=== Begin Enclosure ===
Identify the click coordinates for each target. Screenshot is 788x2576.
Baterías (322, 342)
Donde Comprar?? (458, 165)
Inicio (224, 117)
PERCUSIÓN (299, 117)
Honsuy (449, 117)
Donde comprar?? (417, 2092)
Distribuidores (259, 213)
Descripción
=== End Enclosure ===
WHAT IS REQUIRED: Each entry above is to be written out exactly.

TASK SOLUTION:
Identify the click coordinates for each target. Screenshot is 788x2576.
Baterías (322, 342)
Donde Comprar?? (458, 165)
Inicio (224, 117)
PERCUSIÓN (299, 117)
Honsuy (449, 117)
Donde comprar?? (417, 2092)
Distribuidores (259, 213)
Descripción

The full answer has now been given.